About 5 percent of New Zealand workers now earn the minimum wage, but the more telling figure is how many people earn only a little more.
The minimum wage now sits at roughly the 30th percentile of the wage distribution, up from the 10th percentile in 2001, according to University of Otago senior lecturer Murat Ungor. That means three in ten workers earn at or below a level that used to be well clear of the floor.
New Zealand's minimum wage is now $23.95 an hour, up from $13.75 in 2013 and $20 in 2021. In 2008 it was $12 — meaning the floor has nearly doubled in under two decades.
What the numbers show
The proportion of workers on the minimum wage has fluctuated over time. Government data shows it sat between 3.2 and 4.2 percent between 2015 and 2019, jumped to around 8 percent after 2019 as minimum wage increases accelerated, then fell back as broader wage growth caught up — settling below 5 percent in 2025.
About 122,500 people earned less than the minimum wage last year, a group that includes some students, trainees, and people in specific exemption categories.
The Kaitz index — which measures the minimum wage as a share of the median wage — puts New Zealand at about two-thirds. By that measure, Australia has a similarly high absolute minimum but a lower ratio relative to median wages.
Why the middle isn't rising
Ungor said structural factors go well beyond minimum wage policy to explain why so many workers remain clustered near the floor.
These include a heavy industry mix in low-wage sectors — retail, hospitality, agriculture, and care work — as well as a productivity-wage decoupling that dates back to labour market reforms in the 1980s and 1990s. The result is a self-reinforcing cycle: when wages are low, employers have less incentive to invest in productivity improvements, which keeps both wages and productivity suppressed.
The proximity of Australia compounds the problem. "Australia, with consistently higher wages across most occupations, acts as a continuous drain on skilled workers," Ungor said. The combination of relatively low wages, high capital costs, and small domestic markets discourages the investment that would pull the wage distribution upward.
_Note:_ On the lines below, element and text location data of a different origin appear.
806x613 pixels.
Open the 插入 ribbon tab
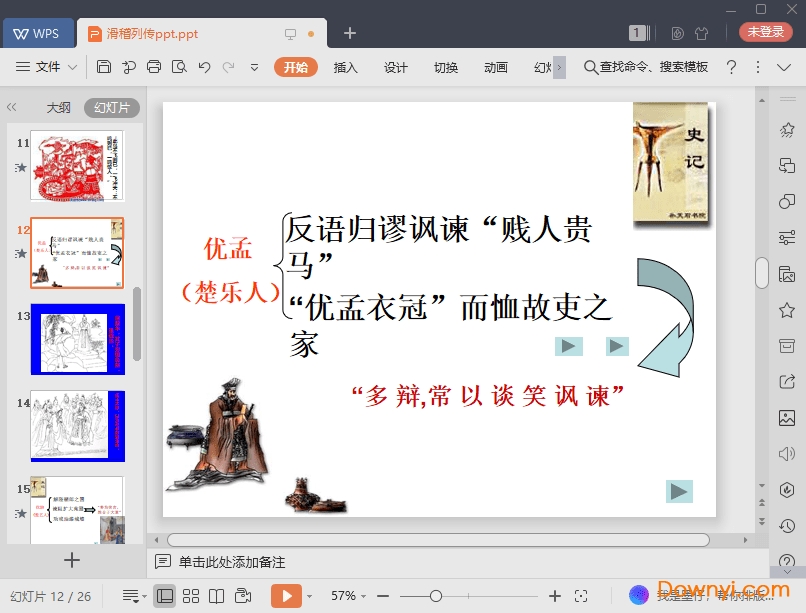[x=345, y=67]
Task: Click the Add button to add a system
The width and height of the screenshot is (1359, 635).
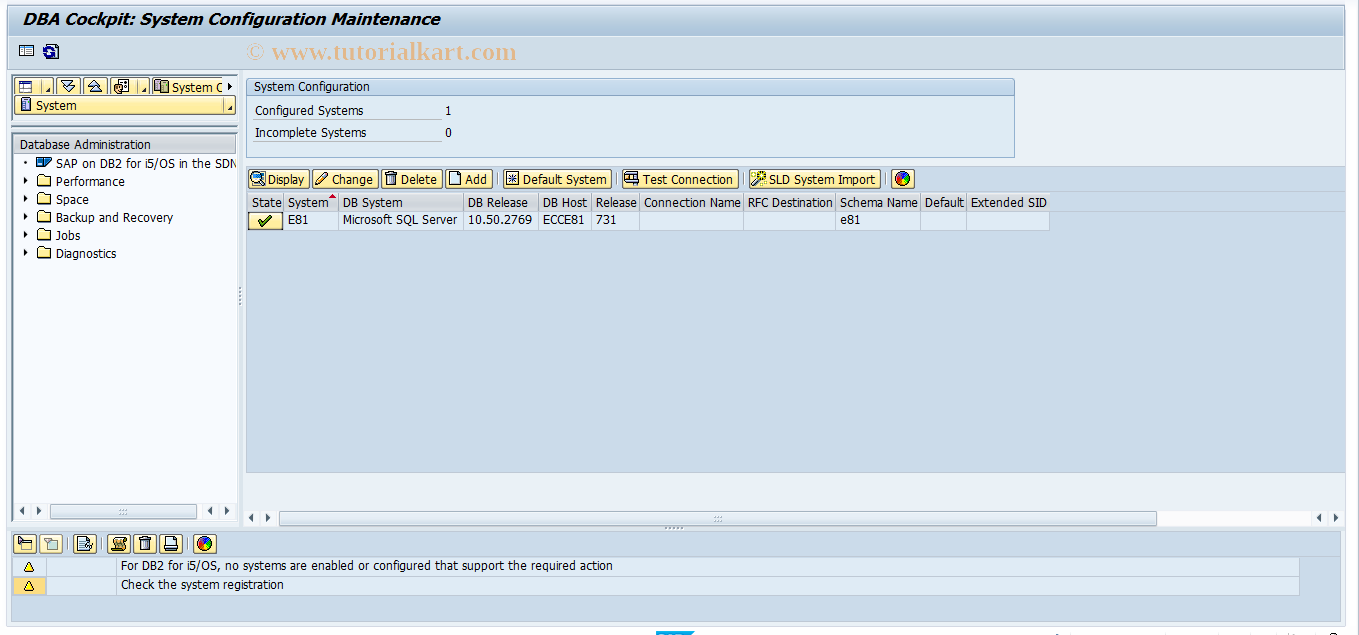Action: pos(468,179)
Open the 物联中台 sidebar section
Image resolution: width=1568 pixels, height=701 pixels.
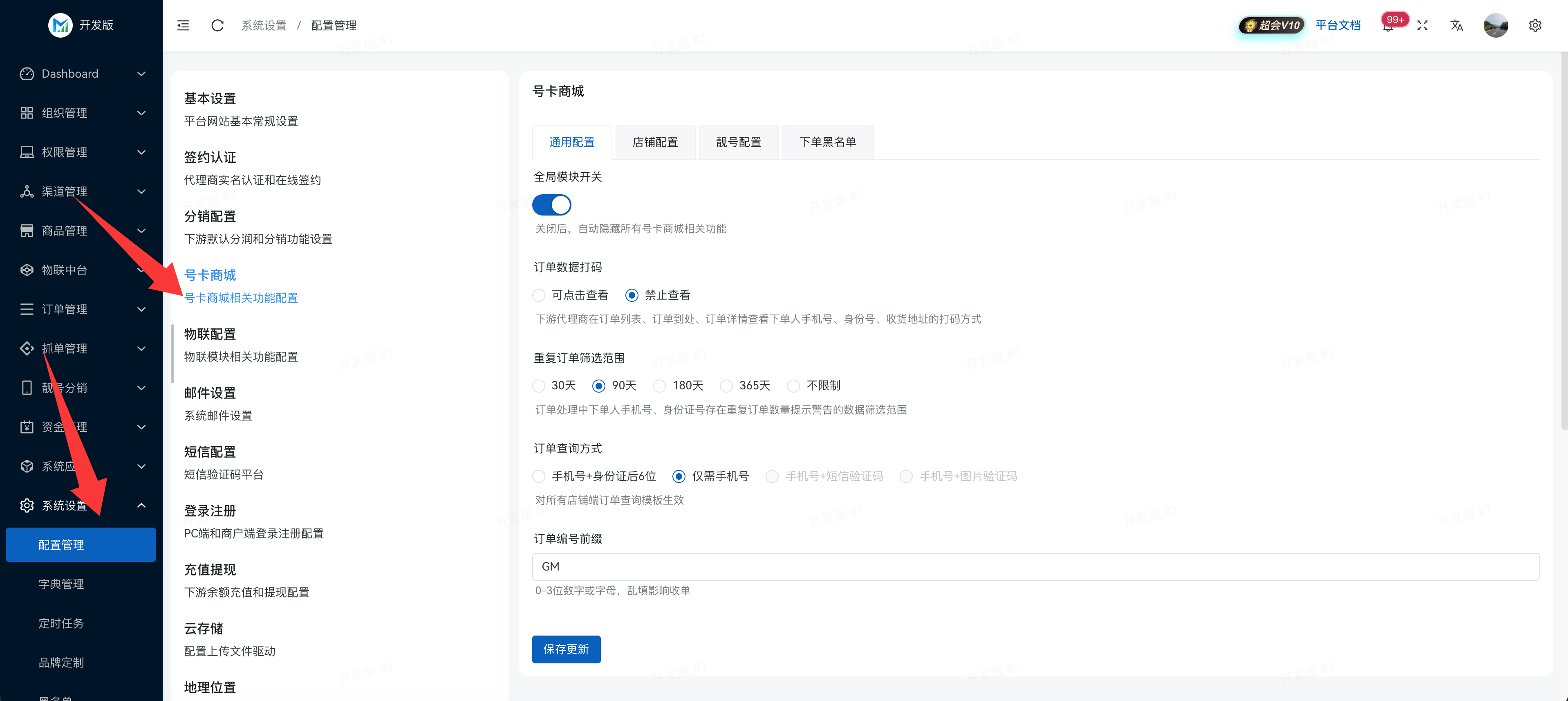tap(65, 270)
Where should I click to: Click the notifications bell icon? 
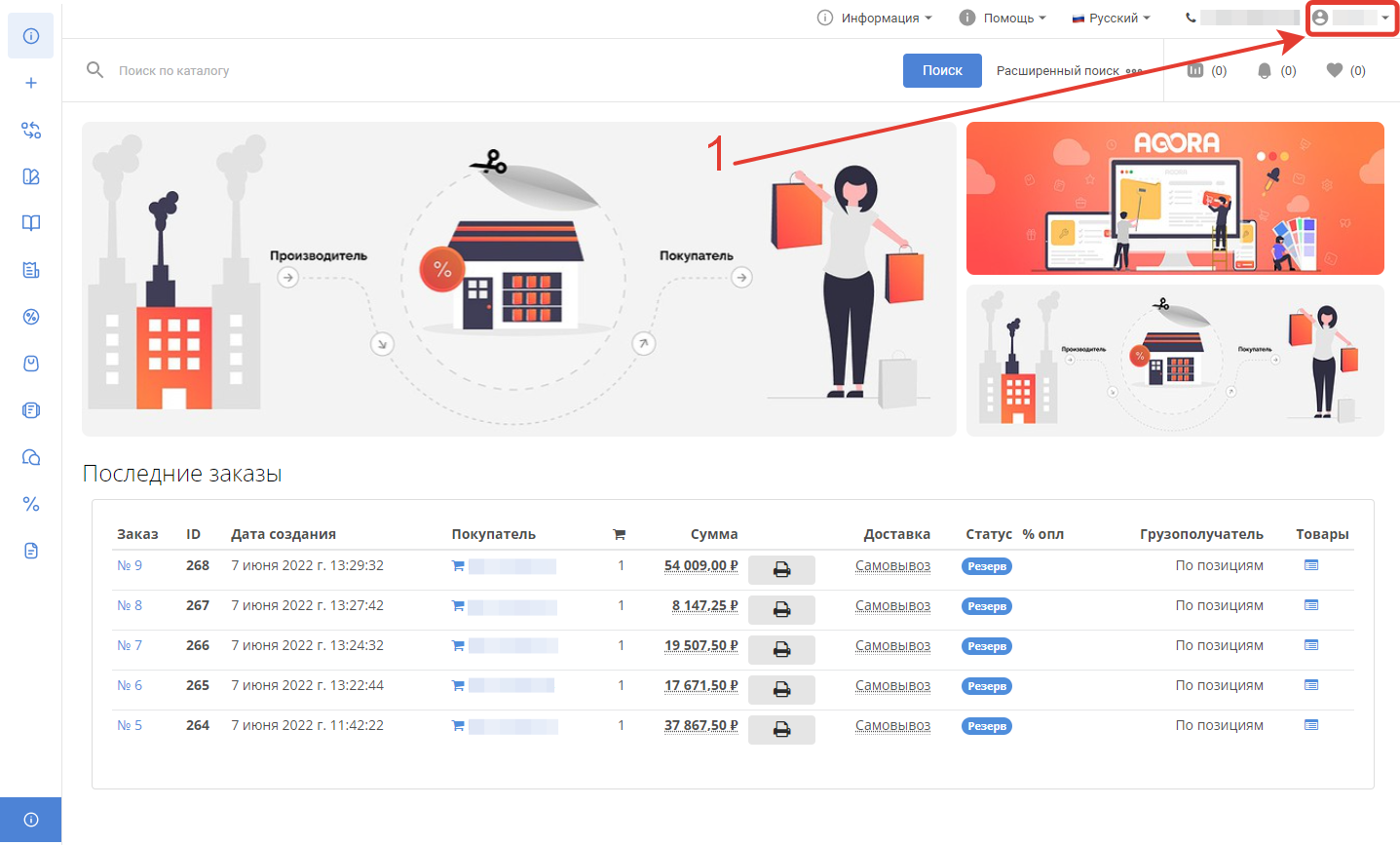point(1265,71)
What this means for the workforce
The picture helps explain why many New Zealanders working full time still find themselves financially stretched despite a labour market that has absorbed large minimum wage increases without clear disemployment effects to date.
Further minimum wage increases are not off the table — but Ungor says the mechanics may differ from the past two decades. "Substitution away from low-skilled labour, potential hours reductions, and whether firms absorb the cost through lower profits, higher prices, or reduced hiring" all become more relevant as the floor moves higher into territory previously occupied by higher-skilled workers.
For workers, the data underscores that minimum wage policy is only one lever in a much larger set of structural factors determining what people take home.
The comparison with Australia extends beyond the minimum wage floor. Australian taxpayers can claim a percentage of phone, internet and home office expenses against taxable income — a deduction with no direct New Zealand equivalent, and one that compounds the income gap for workers crossing the Tasman.
This article is for general information only and is not personalised financial advice. Seek advice from a licensed financial adviser (registered on the FSPR) for guidance specific to your situation.